The artist’s approach remains the same throughout the exhibition. Directing bright spotlights at transparent, light-refracting plastic canvases stretched on rectangular frames that might be described as screens, she creates spectral rainbow paintings in kaleidoscopic patterns that move as visitors walk past. The screens subtly divide the huge pillared concrete halls into three sections. The opening part is open and bright (even if the space remains very dark); the next is narrow and labyrinthine, while the final section is symmetrical and maintains tight control of the audience’s patterns of movement and how the work is viewed. It all sounds good on paper. However, right from the outset I struggle to maintain my enthusiasm and interest.
The show is called Weaving the Light, and I assume that the outline of a loom inspired the shape and size of the screens, which are nearly identical, measuring approximately two to three metres on each side. This is certainly the only explanation I can find for their format. The screens hang between the columns in the room, but do not seem to relate directly to their surroundings. The light falling on them is, of course, artificial, so the whole thing could really hang anywhere. The staff has encouraged me to look at the screens from both sides, yet they clearly have a front and back. While there is also a kaleidoscope effect to be observed on the reverse side, the spectral rainbow paintings are speckled with grey half the time.

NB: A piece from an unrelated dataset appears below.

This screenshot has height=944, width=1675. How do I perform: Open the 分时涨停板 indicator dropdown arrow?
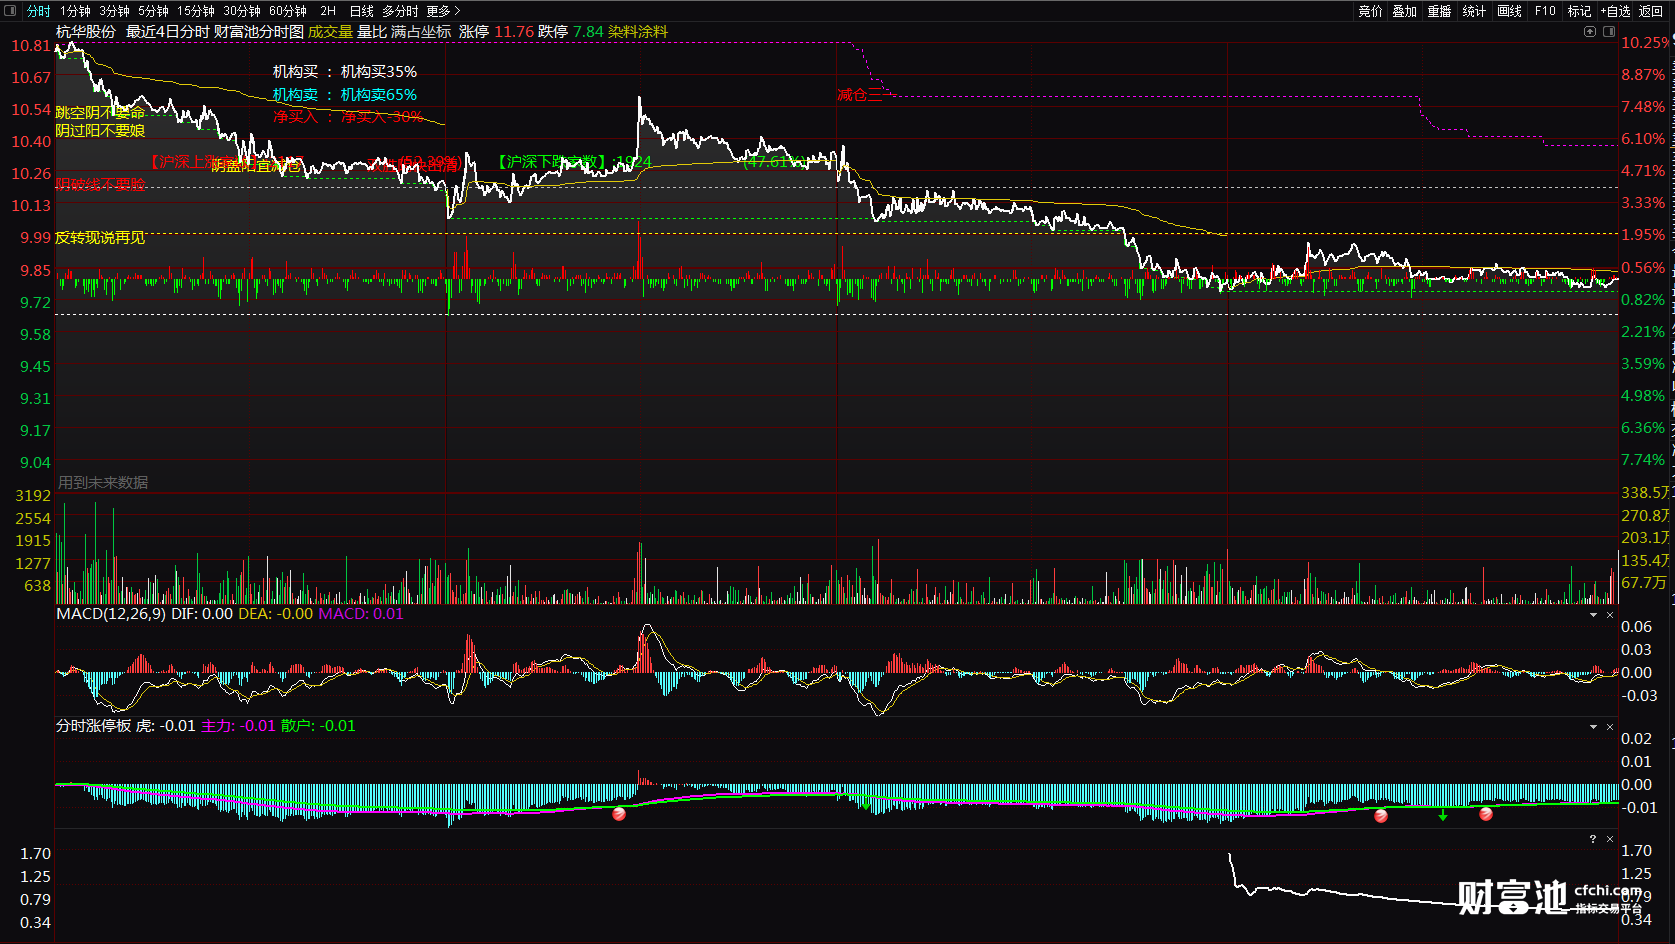pos(1593,727)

My eyes see no interweaving going on here, neither of the light, which is broken into its individual colour constituents, nor of the screens in terms of forming an overall installation. Well, I suppose they could be said to create a bit of symmetry and to form hallways. But, quite honestly, the whole thing seems a bit haphazardly installed. Had the light-refracting film been installed with greater assertiveness – by reaching all the way from floor to ceiling, from pillar to pillar, for example – it might have given the illusion of great portals having miraculously manifested here, challenging the bravest of believers to plunge through them as a testament of blind faith. In their current screen-like format, the spectral rainbow paintings look rather more like awkward room dividers from the 1980s, decorated in neon colours.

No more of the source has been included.